◆ **INPUT**
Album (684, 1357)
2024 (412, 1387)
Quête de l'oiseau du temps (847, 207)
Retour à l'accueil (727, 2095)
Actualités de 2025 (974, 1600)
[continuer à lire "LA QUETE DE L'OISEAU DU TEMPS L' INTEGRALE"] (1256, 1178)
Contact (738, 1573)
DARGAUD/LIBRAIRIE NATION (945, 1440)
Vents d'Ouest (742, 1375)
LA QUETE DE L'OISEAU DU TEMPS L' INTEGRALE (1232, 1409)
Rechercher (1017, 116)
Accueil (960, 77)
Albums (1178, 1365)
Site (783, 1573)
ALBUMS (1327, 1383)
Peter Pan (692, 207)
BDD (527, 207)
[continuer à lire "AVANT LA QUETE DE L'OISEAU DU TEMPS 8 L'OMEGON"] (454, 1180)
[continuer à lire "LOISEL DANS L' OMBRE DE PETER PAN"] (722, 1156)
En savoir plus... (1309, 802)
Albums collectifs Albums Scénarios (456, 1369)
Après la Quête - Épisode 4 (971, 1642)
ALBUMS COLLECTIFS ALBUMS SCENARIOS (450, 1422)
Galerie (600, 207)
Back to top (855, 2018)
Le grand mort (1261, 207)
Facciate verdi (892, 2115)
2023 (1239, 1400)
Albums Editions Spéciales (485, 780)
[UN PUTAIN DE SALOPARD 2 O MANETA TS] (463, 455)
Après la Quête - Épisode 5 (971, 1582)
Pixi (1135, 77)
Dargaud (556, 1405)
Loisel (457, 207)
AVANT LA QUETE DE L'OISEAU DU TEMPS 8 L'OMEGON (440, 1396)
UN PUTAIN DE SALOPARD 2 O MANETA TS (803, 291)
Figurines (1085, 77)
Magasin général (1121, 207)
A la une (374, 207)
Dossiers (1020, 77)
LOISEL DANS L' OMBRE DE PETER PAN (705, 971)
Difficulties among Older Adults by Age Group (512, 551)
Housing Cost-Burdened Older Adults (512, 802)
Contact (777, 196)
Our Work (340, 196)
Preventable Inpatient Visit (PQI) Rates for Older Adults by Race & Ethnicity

◆ **PROBLEM TO WORK ON**
Check every line of the data above for the string "MANETA", and copy those that have it.

◆ **OUTPUT OF THE EXERCISE**
[UN PUTAIN DE SALOPARD 2 O MANETA TS] (463, 455)
UN PUTAIN DE SALOPARD 2 O MANETA TS (803, 291)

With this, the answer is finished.